**The problem**
What is needed is an exact printout of all the data.

Dataset entries
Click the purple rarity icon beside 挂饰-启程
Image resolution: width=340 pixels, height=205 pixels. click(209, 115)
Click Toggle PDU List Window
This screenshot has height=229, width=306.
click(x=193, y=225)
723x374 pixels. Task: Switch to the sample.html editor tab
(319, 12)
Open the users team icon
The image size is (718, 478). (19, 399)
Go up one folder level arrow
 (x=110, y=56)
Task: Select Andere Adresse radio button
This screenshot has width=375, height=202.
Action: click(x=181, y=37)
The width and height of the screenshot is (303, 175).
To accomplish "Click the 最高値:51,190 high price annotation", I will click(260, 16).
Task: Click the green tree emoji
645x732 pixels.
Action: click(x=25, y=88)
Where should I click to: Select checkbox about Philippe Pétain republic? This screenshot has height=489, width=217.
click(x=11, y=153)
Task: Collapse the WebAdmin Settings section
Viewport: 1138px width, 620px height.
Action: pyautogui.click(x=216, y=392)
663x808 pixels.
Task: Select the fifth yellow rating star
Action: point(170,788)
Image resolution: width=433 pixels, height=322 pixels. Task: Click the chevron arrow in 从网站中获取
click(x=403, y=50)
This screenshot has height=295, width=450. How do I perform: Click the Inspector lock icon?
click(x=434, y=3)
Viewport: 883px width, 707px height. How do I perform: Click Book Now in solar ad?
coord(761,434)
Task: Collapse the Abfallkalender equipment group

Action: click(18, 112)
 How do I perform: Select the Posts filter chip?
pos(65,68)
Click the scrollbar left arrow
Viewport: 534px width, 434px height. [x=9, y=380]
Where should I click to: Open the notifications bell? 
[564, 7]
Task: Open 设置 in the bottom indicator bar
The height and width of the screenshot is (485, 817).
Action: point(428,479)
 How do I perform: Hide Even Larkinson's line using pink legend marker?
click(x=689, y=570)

**Written response**
Click the purple rarity icon beside 挂饰-启程
Image resolution: width=340 pixels, height=205 pixels. click(209, 115)
Click Toggle PDU List Window
This screenshot has height=229, width=306.
click(x=193, y=225)
723x374 pixels. Task: Switch to the sample.html editor tab
(319, 12)
Open the users team icon
The image size is (718, 478). (19, 399)
Go up one folder level arrow
 (x=110, y=56)
Task: Select Andere Adresse radio button
This screenshot has width=375, height=202.
Action: click(x=181, y=37)
The width and height of the screenshot is (303, 175).
To accomplish "Click the 最高値:51,190 high price annotation", I will click(260, 16).
Task: Click the green tree emoji
645x732 pixels.
Action: click(x=25, y=88)
Where should I click to: Select checkbox about Philippe Pétain republic? This screenshot has height=489, width=217.
click(x=11, y=153)
Task: Collapse the WebAdmin Settings section
Viewport: 1138px width, 620px height.
Action: pyautogui.click(x=216, y=392)
663x808 pixels.
Task: Select the fifth yellow rating star
Action: point(170,788)
Image resolution: width=433 pixels, height=322 pixels. Task: Click the chevron arrow in 从网站中获取
click(x=403, y=50)
This screenshot has height=295, width=450. How do I perform: Click the Inspector lock icon?
click(x=434, y=3)
Viewport: 883px width, 707px height. How do I perform: Click Book Now in solar ad?
coord(761,434)
Task: Collapse the Abfallkalender equipment group

Action: click(18, 112)
 How do I perform: Select the Posts filter chip?
pos(65,68)
Click the scrollbar left arrow
Viewport: 534px width, 434px height. [x=9, y=380]
Where should I click to: Open the notifications bell? 
[564, 7]
Task: Open 设置 in the bottom indicator bar
The height and width of the screenshot is (485, 817).
Action: point(428,479)
 How do I perform: Hide Even Larkinson's line using pink legend marker?
click(x=689, y=570)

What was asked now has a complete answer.